= What the task requires =
The expected output is exactly the lines below, starting at the line with "[Search plugins] (232, 161)" and ending at the line with "Matt (48, 1798)", both included; no other line belongs in it.

= Given information =
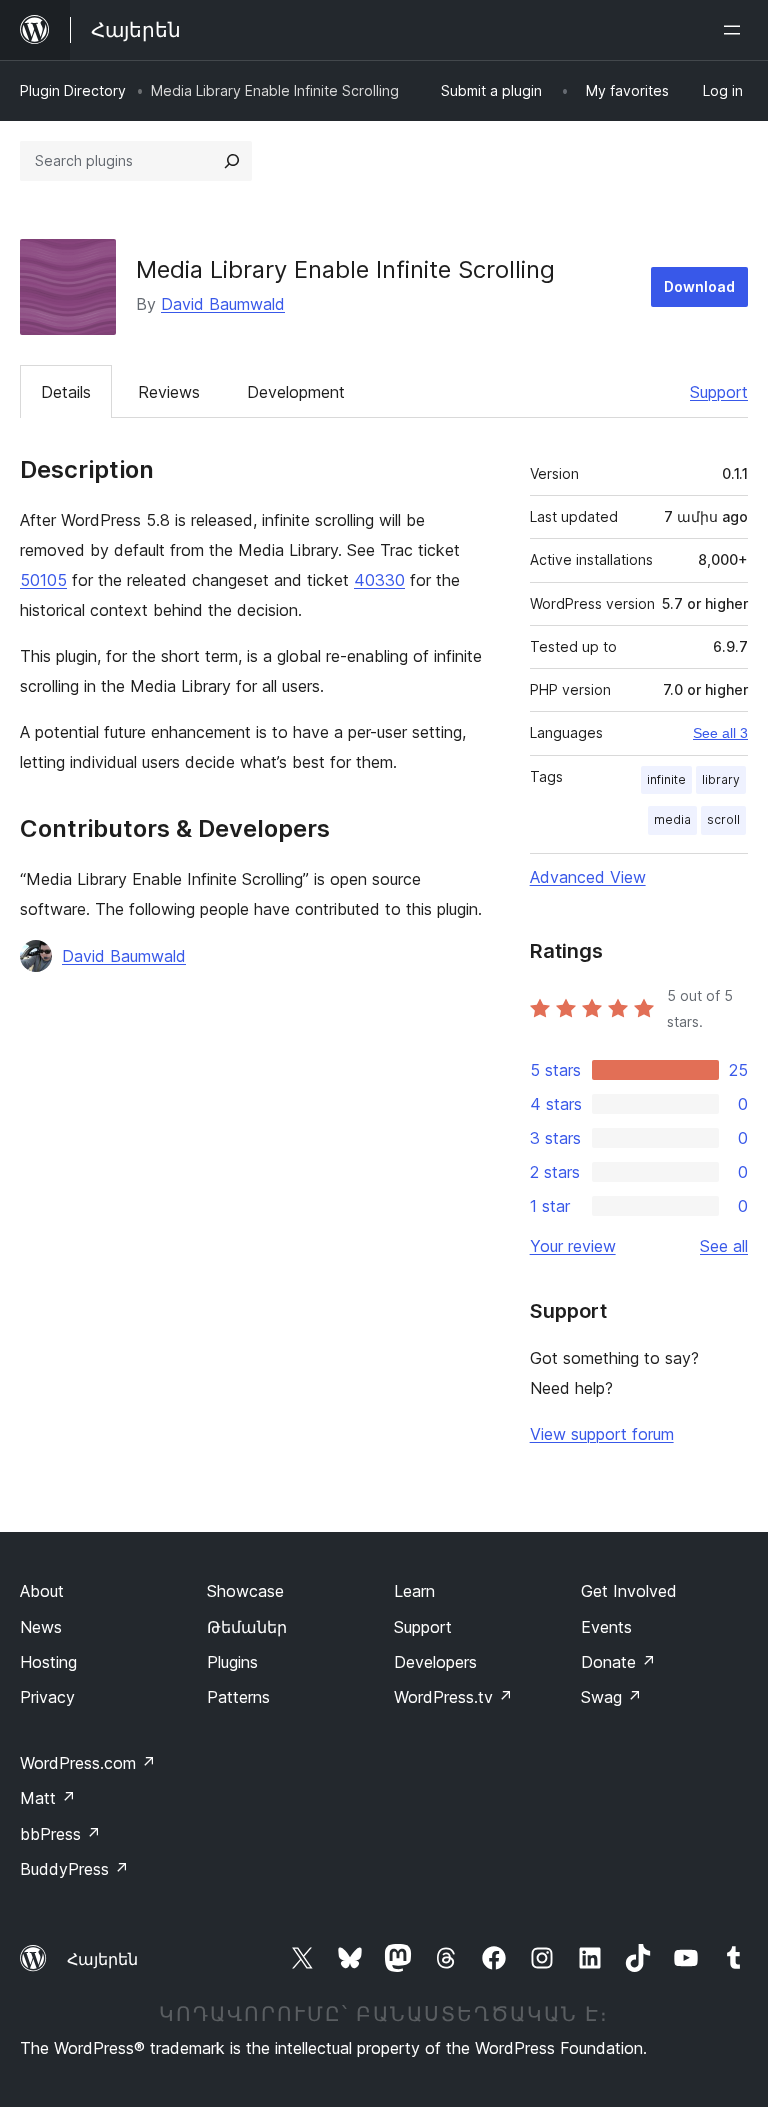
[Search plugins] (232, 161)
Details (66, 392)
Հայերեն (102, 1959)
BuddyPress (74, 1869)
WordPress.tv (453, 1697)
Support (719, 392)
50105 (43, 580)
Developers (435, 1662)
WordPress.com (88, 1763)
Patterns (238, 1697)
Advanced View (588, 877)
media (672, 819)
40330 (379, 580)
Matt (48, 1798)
--
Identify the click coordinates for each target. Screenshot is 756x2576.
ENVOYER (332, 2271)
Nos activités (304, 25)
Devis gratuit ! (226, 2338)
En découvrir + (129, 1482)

= Reply =
[Search plugins] (232, 161)
Details (66, 392)
Հայերեն (102, 1959)
BuddyPress (74, 1869)
WordPress.tv (453, 1697)
Support (719, 392)
50105 (43, 580)
Developers (435, 1662)
WordPress.com (88, 1763)
Patterns (238, 1697)
Advanced View (588, 877)
media (672, 819)
40330 (379, 580)
Matt (48, 1798)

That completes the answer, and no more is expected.